On the side note - althou wkhtmltopdf does give you the option to switch to print media style, the behavour is not a 100% compatible: e.g. in case you span huge html tables over several pages it will not repeat THEAD and TFOOT as by HTML 4 Standart.

Thankfully, it has a powerfull support for headers and footers via HTML/JS code which should satisfy all your needs (if you're able to code them)...

Stormy
14th June 2010, 17:42

11.

Thanks for the comments, Stormy.

Interesting note about the fonts - I didn't have that issue but maybe my distro had the package installed already for some reason.

Ciaran McNulty
21st June 2010, 11:03

12.

Cool, I'm kinda new to all of this. I really would like to know how do i start.
I have an in-house server with an app on it that is supposed to generate reports. Can u gimme a step by step approach?
Thank u so much in advance.
my email is oluwamayowa@steepe.org

Steepe
26th June 2010, 01:41

13.

I m facing a issue with generated PDF size. There is a huge difference between size of the PDF generated in Windows and Linux platforms.
I think this is because of embedding wrong fonts.
The detailed problem statement can be found in http://stackoverflow.com/questions/3193805/wkhtmltopdf-generated-pdf-size-issues-in-cent-os-4-6

Will appreciate if anybody can provide some help.

Thanks,
Pradeep

Pradeep Pant
12th July 2010, 09:16

14.

Last time I looked at xvfb-run it was a shell script that paused for 3 seconds waiting for the X server to start. You might find that this three second pause is what takes the majority of the time you are seeing for the PDF to be generated. I'd recommend not using the xvfb-run shell script and instead rapidly polling for the socket to be created in the /tmp/.X11 directory. When this appears the X server is ready to accept client connections and you can invoke wkhtmltopdf.
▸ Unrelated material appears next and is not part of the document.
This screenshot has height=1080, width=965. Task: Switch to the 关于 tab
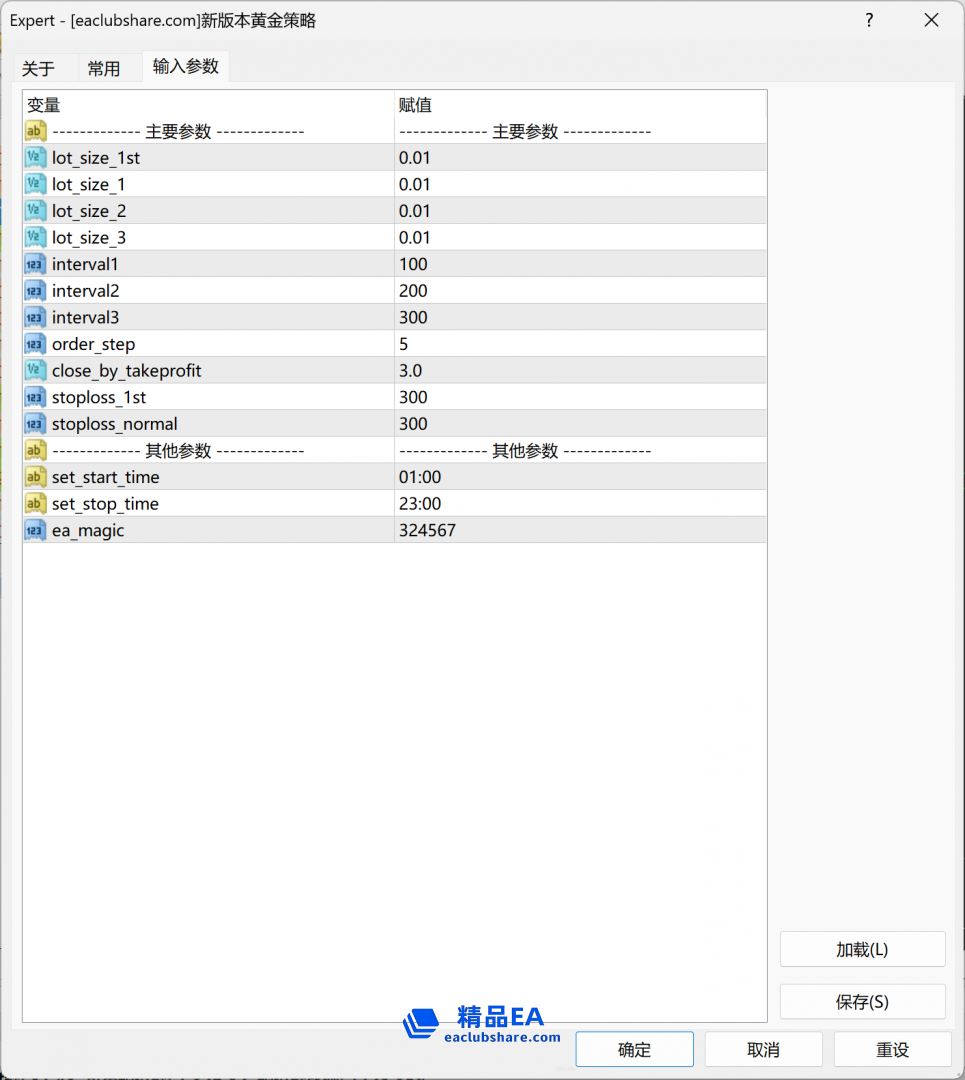(40, 67)
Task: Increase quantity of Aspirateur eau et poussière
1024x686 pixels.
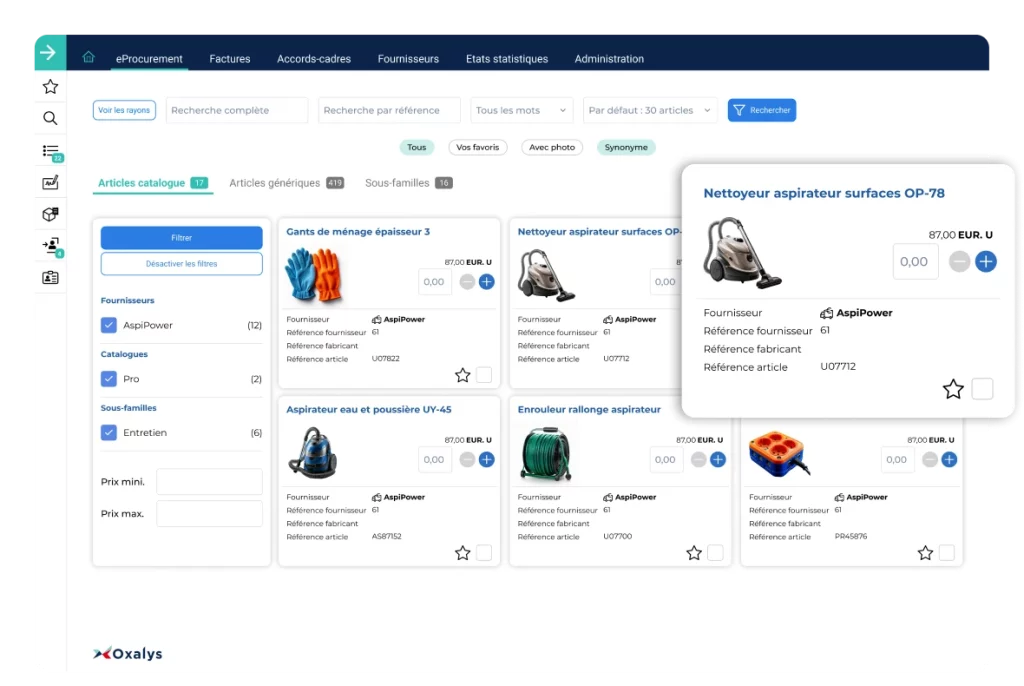Action: point(487,460)
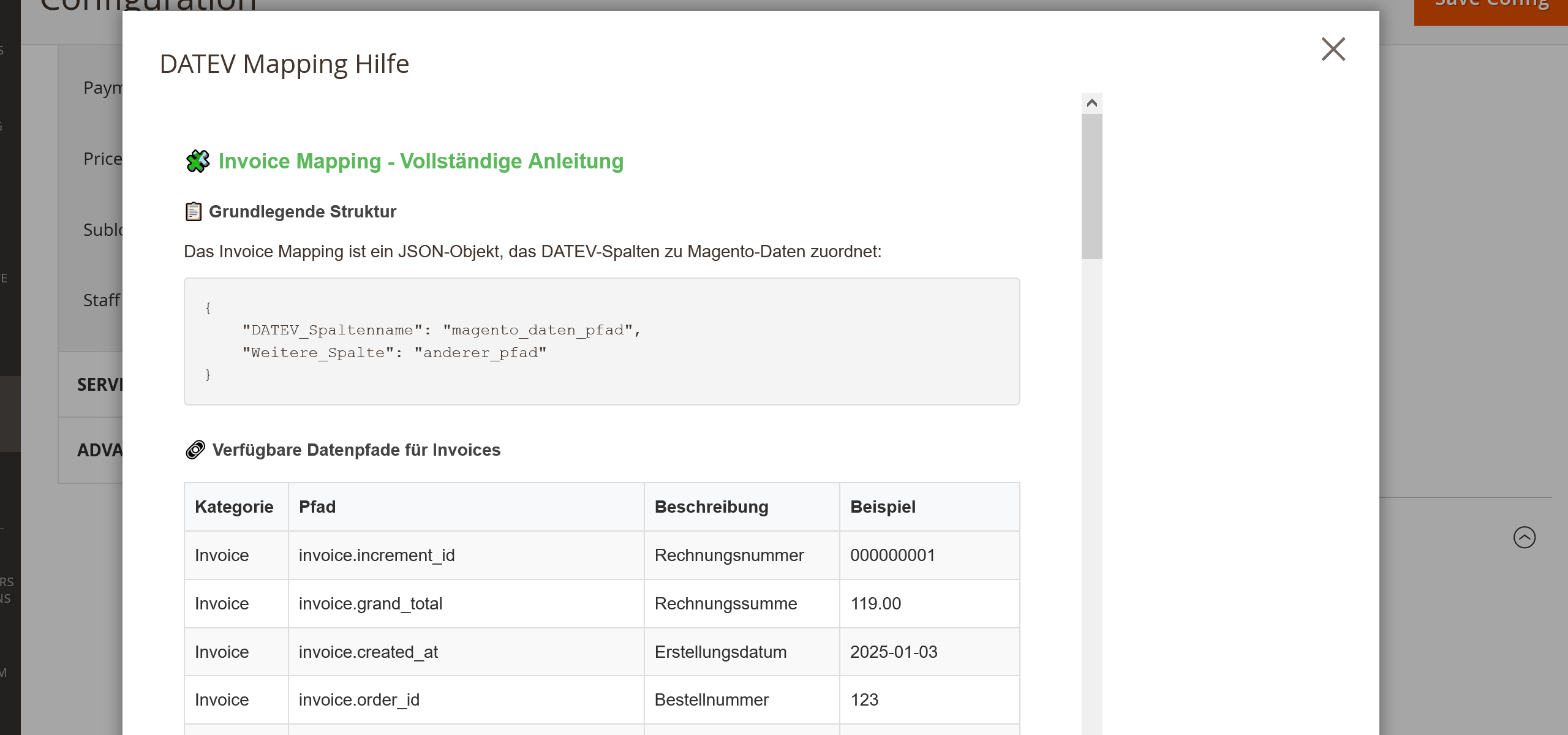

Actually, you have probably realized by now that the X server is not even required if you use the static binary (unless you are using web pages with certain plugins like flash). Try skipping the xvfb-run wrapper entirely.

Anonymous
16th September 2010, 17:11

15.

THANK YOU!!!!!

Your install procedure was the ONLY one that worked for me for the Amazon Ubuntu AMIs for EC2 by Canonical (http://alestic.com/2010/08/ec2-ami-canonical).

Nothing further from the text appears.